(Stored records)
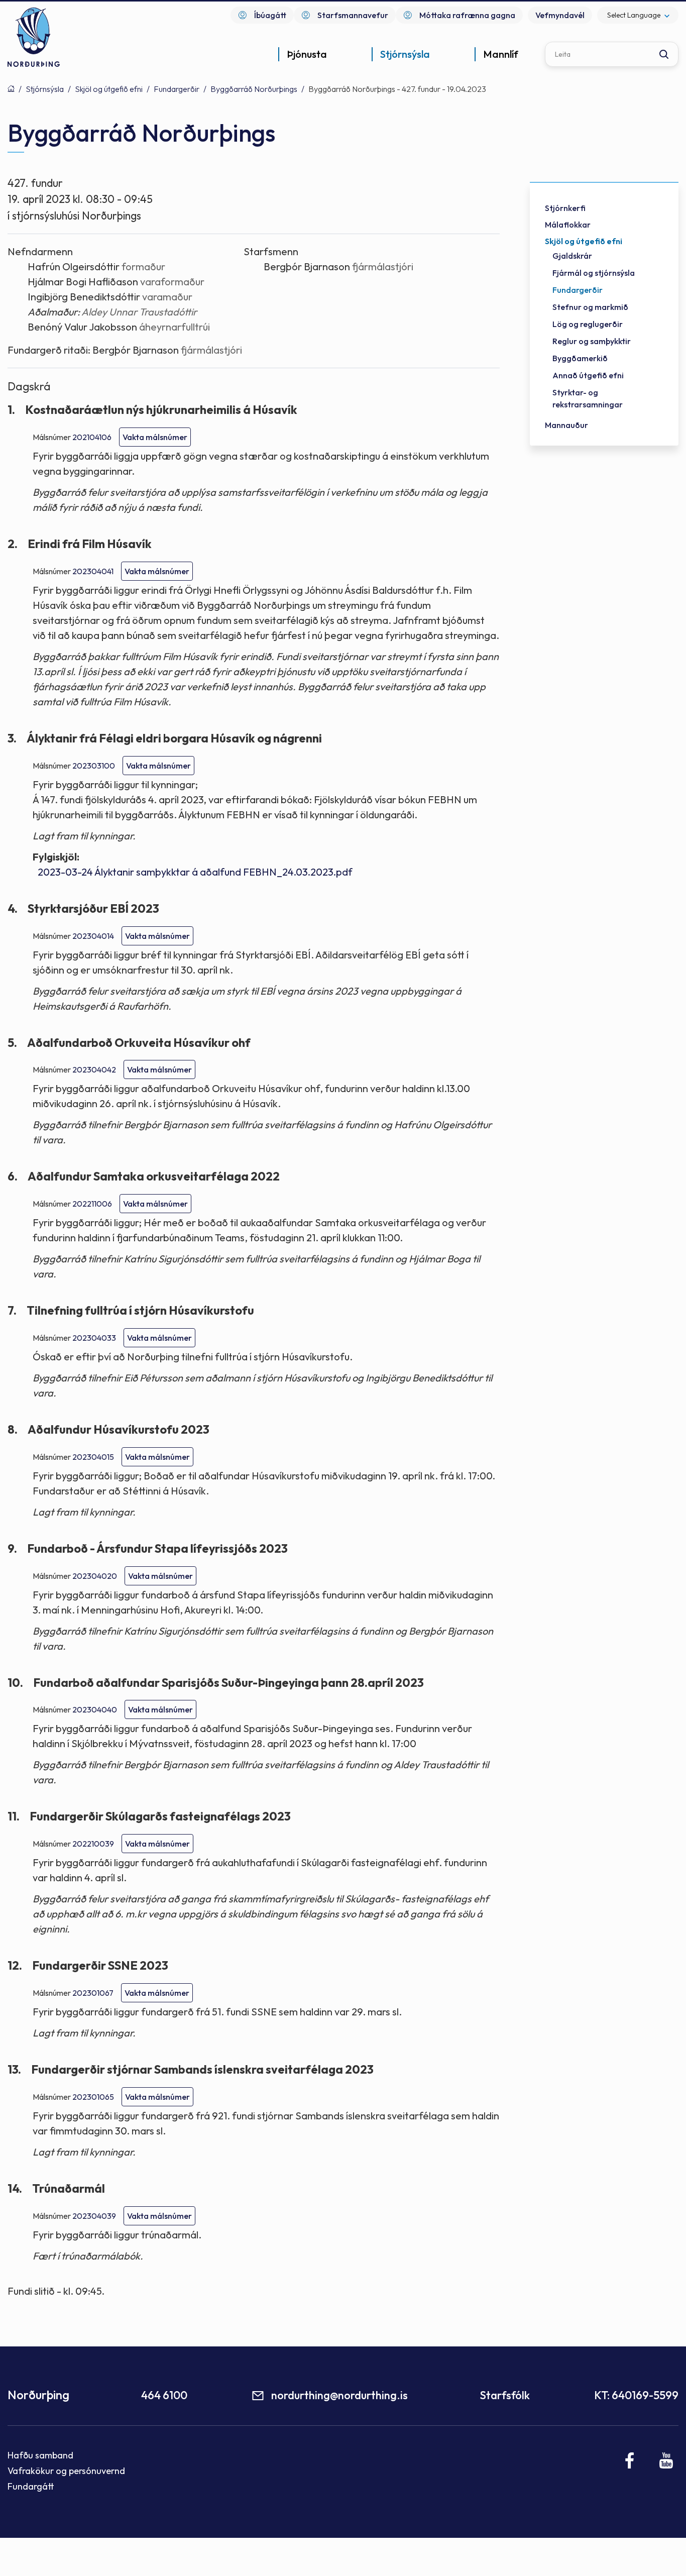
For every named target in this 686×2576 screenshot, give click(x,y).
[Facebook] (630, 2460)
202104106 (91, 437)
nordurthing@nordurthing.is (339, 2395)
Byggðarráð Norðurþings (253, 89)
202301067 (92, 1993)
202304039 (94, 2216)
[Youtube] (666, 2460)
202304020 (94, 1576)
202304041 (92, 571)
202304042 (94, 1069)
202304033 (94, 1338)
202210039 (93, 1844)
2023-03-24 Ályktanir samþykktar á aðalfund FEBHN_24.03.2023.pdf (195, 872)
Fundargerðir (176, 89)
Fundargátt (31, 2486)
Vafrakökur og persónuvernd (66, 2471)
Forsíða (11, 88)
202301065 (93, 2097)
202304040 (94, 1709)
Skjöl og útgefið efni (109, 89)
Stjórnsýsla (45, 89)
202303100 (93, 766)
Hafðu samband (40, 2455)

## Your goal
Retype the records exactly, but skip the pictures.

## Response to this task
For every named target in this 686×2576 screenshot, give click(x,y).
[Facebook] (630, 2460)
202104106 (91, 437)
nordurthing@nordurthing.is (339, 2395)
Byggðarráð Norðurþings (253, 89)
202301067 (92, 1993)
202304039 (94, 2216)
[Youtube] (666, 2460)
202304020 (94, 1576)
202304041 (92, 571)
202304042 (94, 1069)
202304033 (94, 1338)
202210039 (93, 1844)
2023-03-24 Ályktanir samþykktar á aðalfund FEBHN_24.03.2023.pdf (195, 872)
Fundargerðir (176, 89)
Fundargátt (31, 2486)
Vafrakökur og persónuvernd (66, 2471)
Forsíða (11, 88)
202301065 (93, 2097)
202304040 (94, 1709)
Skjöl og útgefið efni (109, 89)
Stjórnsýsla (45, 89)
202303100 (93, 766)
Hafðu samband (40, 2455)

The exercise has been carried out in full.